[WHAT YOU WILL DO]
Answer these questions from the newsletter:
1. What edition number is this issue?
2. The release day was moved from which day to which day?
3. Which project does the Fundamentals Corner cover, and how does the newsletter describe it?
[Opening SUPPLIED TEXT section]
The Castle Chronicle: HYPE Ripping, Real Stocks On-chain with Dinari, Ostium and RWAs
PLUS: Challenges Faced by New Perp DEXs and the Best Reads from CT
Welcome to Edition 119 of The Castle Chronicle!
If you see this issue on Tuesday, don’t worry, there’s no problem with the publication date! We simply decided to shift our release day from Thursday to Tuesday to give you a better outlook at the beginning of the week.
Here’s what we have for you today:
🔍 Market Watch - Price action & Relevant metrics across sectors and assets
🔬 Research Corner - Discovering Dinari, tokenizing stocks
🏛️ Fundamentals Corner - A deep dive into Ostium, a RWA perp DEX
🏰 Castle Reads - All of Castle’s research you might have missed
📖 Recommended Reads - The best reads from the best researchers on CT
🔍 Market Watch
PRICE ACTION
BTC recently broke out of its accumulation range in a strong, impulsive move and is now taking a breather.
I expect this to develop into a re-accumulation phase; therefore, I am happy to follow any strong momentum in my direction that takes us to new highs from here.
[Closing SUPPLIED TEXT section]
[Opening EXCERPTED RECORDS section]
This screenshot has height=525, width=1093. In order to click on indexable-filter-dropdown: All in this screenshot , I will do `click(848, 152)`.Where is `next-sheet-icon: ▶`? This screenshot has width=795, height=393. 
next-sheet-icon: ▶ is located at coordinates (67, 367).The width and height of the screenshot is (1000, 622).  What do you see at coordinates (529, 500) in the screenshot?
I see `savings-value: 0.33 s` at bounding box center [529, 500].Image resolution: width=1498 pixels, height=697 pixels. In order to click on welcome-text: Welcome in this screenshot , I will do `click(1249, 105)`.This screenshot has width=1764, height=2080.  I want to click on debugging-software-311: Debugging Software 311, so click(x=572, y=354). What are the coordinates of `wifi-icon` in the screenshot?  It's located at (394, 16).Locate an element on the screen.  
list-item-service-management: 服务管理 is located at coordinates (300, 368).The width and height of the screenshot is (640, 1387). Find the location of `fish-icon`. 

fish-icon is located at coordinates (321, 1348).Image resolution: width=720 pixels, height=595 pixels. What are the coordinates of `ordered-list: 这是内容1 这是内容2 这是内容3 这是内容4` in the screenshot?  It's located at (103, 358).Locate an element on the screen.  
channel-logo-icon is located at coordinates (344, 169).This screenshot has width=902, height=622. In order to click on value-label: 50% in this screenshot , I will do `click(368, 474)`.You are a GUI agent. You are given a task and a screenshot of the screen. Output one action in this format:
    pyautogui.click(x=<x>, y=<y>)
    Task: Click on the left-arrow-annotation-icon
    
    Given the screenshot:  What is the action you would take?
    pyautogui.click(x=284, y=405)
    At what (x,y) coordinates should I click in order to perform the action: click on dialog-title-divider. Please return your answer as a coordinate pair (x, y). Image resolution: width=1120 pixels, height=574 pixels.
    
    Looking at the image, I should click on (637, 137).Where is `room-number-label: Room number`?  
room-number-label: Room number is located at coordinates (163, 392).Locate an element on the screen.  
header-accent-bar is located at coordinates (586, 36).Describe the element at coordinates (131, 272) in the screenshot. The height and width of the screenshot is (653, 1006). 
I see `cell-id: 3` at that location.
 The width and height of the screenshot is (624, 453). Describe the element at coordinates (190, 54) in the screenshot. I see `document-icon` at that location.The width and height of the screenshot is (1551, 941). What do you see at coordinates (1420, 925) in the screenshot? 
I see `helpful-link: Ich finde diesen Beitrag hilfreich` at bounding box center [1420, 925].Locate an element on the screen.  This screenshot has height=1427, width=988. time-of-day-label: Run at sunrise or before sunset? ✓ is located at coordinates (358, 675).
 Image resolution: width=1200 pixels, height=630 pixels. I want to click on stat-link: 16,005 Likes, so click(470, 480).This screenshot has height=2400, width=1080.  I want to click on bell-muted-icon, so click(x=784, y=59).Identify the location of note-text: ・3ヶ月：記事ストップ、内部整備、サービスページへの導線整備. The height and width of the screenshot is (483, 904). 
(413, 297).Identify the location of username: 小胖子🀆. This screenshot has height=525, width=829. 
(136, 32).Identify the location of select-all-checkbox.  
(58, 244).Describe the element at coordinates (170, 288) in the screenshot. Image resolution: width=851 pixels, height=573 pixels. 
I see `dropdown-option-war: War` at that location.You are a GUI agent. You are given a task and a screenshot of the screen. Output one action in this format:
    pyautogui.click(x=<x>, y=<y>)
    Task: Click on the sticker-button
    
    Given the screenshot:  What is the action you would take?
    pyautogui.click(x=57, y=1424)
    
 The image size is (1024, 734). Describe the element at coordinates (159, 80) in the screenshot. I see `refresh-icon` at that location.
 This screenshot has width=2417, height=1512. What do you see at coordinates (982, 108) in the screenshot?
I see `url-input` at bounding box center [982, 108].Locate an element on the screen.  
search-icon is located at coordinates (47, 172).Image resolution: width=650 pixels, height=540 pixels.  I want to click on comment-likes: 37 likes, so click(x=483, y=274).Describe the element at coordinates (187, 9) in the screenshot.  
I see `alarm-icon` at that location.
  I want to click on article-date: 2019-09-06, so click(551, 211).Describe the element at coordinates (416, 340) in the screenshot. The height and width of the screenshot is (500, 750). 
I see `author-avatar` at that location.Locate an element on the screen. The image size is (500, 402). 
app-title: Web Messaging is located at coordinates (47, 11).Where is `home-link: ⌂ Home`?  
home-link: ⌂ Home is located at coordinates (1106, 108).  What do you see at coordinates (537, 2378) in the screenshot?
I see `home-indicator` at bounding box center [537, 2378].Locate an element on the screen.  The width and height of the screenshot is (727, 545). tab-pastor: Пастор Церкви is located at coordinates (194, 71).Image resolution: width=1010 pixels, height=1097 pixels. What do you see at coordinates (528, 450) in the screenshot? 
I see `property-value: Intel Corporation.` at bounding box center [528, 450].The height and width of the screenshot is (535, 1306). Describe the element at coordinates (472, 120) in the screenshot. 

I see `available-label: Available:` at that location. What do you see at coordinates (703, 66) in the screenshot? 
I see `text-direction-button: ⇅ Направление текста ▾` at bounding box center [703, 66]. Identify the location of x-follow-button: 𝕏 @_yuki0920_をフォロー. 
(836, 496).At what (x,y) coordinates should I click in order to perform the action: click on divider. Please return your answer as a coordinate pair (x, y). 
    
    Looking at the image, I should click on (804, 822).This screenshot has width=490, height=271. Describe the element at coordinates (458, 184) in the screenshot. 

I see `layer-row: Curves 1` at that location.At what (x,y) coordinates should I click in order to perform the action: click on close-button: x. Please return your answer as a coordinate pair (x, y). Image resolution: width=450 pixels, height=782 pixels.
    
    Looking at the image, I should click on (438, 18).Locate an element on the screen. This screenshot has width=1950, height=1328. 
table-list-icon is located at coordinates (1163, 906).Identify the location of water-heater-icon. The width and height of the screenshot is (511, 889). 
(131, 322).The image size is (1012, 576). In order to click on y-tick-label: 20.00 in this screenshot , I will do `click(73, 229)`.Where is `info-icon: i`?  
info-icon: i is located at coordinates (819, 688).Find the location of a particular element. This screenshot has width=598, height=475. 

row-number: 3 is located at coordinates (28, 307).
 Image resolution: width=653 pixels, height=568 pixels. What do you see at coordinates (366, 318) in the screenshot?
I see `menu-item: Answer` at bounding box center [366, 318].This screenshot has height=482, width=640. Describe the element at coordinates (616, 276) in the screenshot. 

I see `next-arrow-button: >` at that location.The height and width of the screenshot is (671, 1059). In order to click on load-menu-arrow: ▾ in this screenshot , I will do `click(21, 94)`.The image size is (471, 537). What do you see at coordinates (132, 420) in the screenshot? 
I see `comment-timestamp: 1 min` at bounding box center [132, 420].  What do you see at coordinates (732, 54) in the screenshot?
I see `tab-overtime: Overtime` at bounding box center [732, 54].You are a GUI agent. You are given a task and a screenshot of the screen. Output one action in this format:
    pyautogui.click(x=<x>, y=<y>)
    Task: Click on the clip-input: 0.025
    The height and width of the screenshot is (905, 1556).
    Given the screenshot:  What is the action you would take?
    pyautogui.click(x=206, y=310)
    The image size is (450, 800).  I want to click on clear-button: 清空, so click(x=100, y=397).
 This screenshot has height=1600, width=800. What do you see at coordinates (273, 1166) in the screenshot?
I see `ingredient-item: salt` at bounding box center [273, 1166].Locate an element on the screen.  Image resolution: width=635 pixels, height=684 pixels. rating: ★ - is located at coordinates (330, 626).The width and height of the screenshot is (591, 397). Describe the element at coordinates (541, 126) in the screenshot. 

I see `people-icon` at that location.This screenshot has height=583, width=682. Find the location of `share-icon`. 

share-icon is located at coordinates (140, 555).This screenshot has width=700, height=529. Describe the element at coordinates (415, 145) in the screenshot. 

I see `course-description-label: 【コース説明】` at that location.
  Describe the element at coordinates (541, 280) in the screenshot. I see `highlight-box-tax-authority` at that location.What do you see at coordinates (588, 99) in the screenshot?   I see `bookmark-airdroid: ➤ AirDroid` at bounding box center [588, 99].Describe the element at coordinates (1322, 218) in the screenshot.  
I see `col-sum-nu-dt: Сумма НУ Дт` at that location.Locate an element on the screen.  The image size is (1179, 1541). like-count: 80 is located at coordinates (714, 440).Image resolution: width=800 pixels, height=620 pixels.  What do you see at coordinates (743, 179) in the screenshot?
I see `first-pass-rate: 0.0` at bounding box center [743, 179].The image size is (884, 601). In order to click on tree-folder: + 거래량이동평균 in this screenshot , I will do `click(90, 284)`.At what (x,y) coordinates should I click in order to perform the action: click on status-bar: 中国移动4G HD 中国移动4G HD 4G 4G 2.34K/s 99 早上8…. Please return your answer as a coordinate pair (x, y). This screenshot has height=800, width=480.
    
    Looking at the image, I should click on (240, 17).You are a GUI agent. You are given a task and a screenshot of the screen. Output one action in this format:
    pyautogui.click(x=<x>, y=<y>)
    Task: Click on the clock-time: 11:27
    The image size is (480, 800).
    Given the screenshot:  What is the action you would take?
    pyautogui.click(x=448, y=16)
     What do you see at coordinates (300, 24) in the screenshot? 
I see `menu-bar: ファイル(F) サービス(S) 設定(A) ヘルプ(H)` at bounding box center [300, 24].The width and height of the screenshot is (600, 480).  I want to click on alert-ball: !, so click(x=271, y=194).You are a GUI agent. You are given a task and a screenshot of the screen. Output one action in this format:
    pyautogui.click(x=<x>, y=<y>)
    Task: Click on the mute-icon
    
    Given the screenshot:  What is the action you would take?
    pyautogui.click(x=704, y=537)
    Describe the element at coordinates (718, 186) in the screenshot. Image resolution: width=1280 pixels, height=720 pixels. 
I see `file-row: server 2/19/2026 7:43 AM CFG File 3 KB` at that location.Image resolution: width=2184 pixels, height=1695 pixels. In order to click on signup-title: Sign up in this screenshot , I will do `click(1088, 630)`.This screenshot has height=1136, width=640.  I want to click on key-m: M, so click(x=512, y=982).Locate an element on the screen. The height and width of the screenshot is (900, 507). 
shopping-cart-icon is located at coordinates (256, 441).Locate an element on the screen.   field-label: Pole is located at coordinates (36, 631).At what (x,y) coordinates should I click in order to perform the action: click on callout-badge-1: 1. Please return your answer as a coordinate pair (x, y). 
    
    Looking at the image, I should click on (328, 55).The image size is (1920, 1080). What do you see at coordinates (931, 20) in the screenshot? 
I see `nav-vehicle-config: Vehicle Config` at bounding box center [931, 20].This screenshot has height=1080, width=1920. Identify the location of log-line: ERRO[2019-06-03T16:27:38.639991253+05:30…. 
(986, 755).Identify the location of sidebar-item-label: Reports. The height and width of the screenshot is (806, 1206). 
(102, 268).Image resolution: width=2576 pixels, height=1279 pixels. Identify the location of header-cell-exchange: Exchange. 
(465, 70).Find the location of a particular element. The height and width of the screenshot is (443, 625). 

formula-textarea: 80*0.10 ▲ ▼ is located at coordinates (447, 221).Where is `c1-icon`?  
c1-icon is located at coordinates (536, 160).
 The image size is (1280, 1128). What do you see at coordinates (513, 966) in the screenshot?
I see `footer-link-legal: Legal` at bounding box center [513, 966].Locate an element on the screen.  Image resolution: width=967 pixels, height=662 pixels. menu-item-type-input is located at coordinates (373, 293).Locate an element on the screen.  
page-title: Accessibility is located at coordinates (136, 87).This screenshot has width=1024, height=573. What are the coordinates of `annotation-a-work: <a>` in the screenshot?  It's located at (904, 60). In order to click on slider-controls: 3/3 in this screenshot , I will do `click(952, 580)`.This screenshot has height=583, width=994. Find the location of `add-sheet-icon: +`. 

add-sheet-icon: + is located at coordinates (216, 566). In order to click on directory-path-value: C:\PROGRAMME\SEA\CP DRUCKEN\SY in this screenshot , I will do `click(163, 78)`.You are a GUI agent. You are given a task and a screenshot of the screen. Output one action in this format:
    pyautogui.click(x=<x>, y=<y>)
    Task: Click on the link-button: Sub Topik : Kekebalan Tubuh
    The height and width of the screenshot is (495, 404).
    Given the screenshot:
[Closing EXCERPTED RECORDS section]
[TASK SOLUTION]
1. Edition 119.
2. From Thursday to Tuesday.
3. Ostium, described as a RWA perp DEX.